The Jakarta Post
Indonesia’s foreign exchange (forex) reserves declined by US$1.5 billion in October to $133.7 billion due to the government’s foreign debt payments, Bank Indonesia (BI) announced on Friday.
The current reserves level was estimated to be enough to cover 9.3 months of imports and payments of the government’s debts, the central bank said.
“Bank Indonesia is of the view that the foreign exchange reserves are adequate, supported by stability and a positive outlook for the economy, in line with various policy responses to push for economic recovery,” the central bank said in a statement.

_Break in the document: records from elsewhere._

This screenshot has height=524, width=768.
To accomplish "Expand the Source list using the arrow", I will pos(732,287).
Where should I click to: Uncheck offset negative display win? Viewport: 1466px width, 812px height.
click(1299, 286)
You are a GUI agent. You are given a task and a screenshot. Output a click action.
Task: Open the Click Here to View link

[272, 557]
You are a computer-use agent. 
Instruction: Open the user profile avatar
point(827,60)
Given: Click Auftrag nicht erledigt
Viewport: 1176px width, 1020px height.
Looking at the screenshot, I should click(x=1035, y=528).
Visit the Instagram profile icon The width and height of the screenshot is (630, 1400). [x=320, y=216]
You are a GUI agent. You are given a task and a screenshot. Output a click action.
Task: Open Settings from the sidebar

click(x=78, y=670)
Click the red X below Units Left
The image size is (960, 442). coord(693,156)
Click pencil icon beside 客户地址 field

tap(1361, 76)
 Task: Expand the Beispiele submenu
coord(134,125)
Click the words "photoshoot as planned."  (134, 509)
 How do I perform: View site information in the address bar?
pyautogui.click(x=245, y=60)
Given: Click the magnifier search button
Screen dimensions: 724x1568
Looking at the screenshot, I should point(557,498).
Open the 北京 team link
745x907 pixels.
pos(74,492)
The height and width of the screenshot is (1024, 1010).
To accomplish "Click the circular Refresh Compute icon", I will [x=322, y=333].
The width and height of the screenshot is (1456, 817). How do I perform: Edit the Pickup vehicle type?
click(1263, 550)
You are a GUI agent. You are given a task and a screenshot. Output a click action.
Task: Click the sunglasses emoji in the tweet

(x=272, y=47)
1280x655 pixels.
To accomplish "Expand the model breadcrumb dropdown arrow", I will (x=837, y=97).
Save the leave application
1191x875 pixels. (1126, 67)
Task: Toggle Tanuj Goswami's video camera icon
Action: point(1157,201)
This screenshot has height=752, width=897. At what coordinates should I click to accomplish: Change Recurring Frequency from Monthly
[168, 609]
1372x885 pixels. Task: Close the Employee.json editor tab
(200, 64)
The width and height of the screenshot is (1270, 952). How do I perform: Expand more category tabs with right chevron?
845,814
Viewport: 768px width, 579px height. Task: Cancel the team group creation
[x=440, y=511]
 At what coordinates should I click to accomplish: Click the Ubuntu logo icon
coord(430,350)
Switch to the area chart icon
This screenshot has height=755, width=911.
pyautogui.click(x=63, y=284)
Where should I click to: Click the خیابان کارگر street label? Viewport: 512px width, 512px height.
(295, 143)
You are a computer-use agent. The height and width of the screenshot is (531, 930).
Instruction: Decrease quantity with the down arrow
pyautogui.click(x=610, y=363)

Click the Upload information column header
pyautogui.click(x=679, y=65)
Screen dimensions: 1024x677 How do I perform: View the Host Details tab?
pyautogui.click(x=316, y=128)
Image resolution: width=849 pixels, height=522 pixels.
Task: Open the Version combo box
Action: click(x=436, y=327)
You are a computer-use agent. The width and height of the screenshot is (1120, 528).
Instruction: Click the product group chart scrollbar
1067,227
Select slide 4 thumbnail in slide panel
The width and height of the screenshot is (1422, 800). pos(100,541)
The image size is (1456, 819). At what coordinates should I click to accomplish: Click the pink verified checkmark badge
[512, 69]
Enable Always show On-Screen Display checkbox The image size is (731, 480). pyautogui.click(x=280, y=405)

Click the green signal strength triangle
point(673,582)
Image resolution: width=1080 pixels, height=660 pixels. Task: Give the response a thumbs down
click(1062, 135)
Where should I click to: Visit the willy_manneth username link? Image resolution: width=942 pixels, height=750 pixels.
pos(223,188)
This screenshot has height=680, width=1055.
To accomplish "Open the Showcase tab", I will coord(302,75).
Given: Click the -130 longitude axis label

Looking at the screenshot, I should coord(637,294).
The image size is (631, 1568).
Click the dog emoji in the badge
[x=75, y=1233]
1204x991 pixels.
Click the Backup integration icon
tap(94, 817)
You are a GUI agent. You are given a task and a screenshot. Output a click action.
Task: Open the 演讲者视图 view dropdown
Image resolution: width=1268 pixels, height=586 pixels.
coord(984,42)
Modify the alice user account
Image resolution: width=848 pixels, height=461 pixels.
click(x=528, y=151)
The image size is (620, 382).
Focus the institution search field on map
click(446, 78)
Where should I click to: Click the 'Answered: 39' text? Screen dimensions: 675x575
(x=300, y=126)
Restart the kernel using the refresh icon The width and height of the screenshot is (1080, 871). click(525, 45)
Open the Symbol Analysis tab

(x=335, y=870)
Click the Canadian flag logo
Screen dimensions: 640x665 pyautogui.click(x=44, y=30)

The government faces the formidable task of borrowing more than Rp 1 quadrillion ($70.12 billion) to cover the budget deficit of 6.34 percent this year as it rolls out a stimulus package intended to rescue an economy that is reeling from the pandemic.
Indonesia’s external debt, which includes government and private sector borrowings, was recorded at $413.4 billion in August, up 5.7 percent year-on-year, central bank data show. Overall public sector debt, which includes borrowing from the government and the central bank, reached $203 billion in August.
The central bank deemed the overall external debt level to be healthy, with the foreign-debt-to-GDP ratio recorded at 38.5 percent at the end of September, up from 38.2 percent in the previous month. Long-term loans account for 89 percent of the current outstanding debt.